Will Western Washington get to see the super blue blood moon?

SEATTLE — Much of the world will get to see not only a blue moon and a supermoon, but also a total lunar eclipse on Wednesday. But will we actually get to see it?

Yes, sort of.

Q13 News Chief Meteorologist Walter Kelley said towns east of the Olympics and the Cascades will have the best chance to see the lunar event since the mountains provide breaks in the cloud cover.

“With a chance of some showers overnight and tomorrow (Wednesday)morning, there is a chance of a break in the cloud cover,” said morning Meteorologist MJ McDermott.

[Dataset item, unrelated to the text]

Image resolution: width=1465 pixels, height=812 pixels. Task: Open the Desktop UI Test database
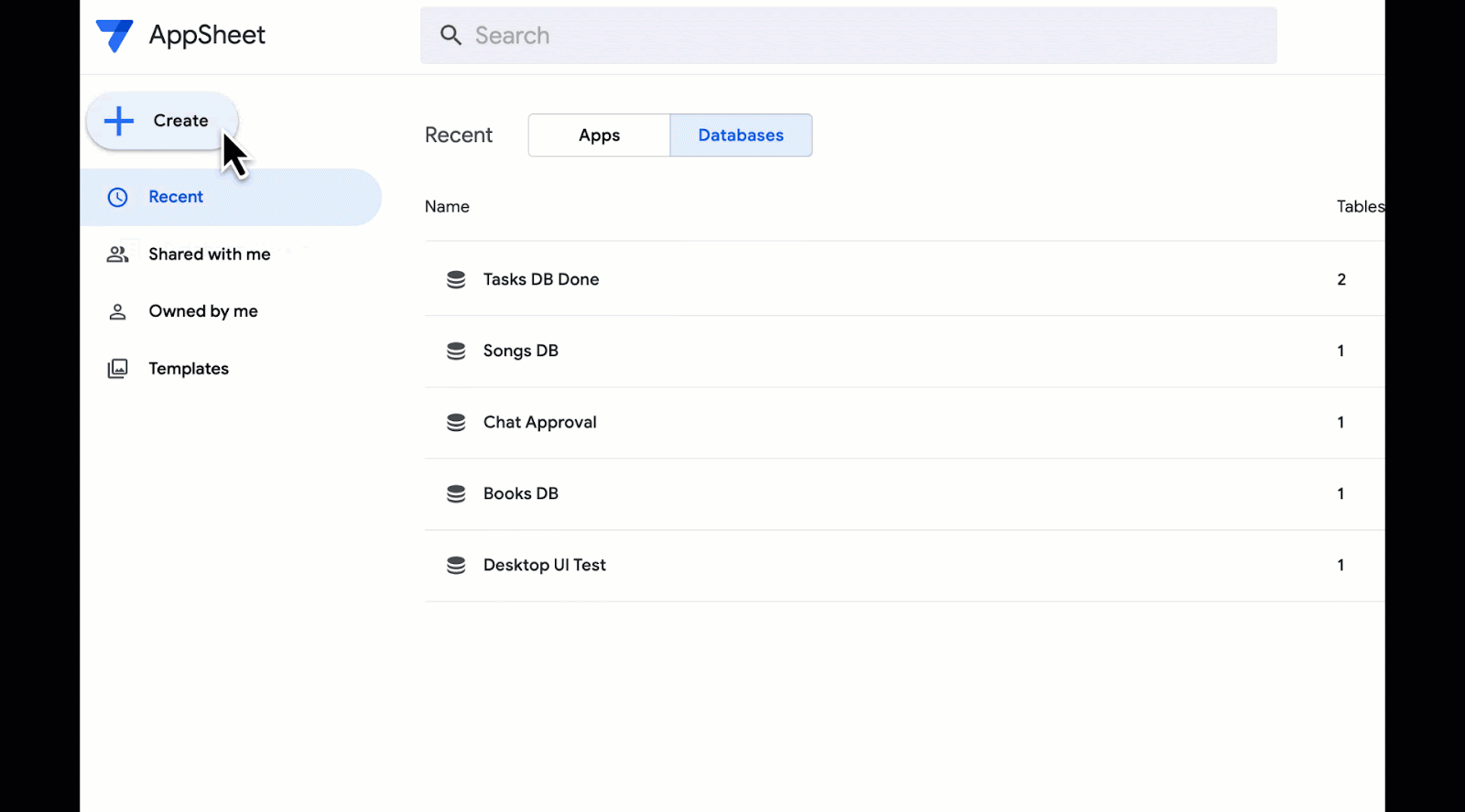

But they both said to just go outside and look up Wednesday morning.

  • To enjoy the blood moon head outside about 5 – 6 a.m.
  • To see the total lunar eclipse look up at 5:29 a.m.
  • To see the super blue moon look up from 6:30 p.m. to 7 a.m.

The eclipse will be visible best in the western half of the U.S. and Canada before the moon sets early Wednesday morning and across the Pacific into Asia as the moon rises Wednesday night into Thursday.

There hasn’t been a triple lineup like this since 1982 and the next won’t occur until 2037.

A blue moon is the second full moon in a month. A supermoon is a particularly close full or new moon, appearing somewhat brighter and bigger. A total lunar eclipse — or blood moon for its reddish tinge — has the moon completely bathed in Earth’s shadow.

“I’m calling it the Super Bowl of moons,” lunar scientist Noah Petro said Monday from NASA’s Goddard Space Flight Center in Greenbelt, Maryland.

Others prefer “super blue blood moon.”

Either way, it’s guaranteed to impress, provided the skies are clear.

(That’s a big “if” in Western Washington. But Q13 Chief Meteorologist Walter Kelley says there may be a break in the cloud cover over some parts of Western Washington for some people to see it. )

The moon will actually be closest to Earth on Tuesday — just over 223,000 miles. That’s about 1,500 miles farther than the supermoon on Jan. 1. Midway through Wednesday’s eclipse, the moon will be even farther away — 223,820 miles — but still within unofficial supermoon guidelines.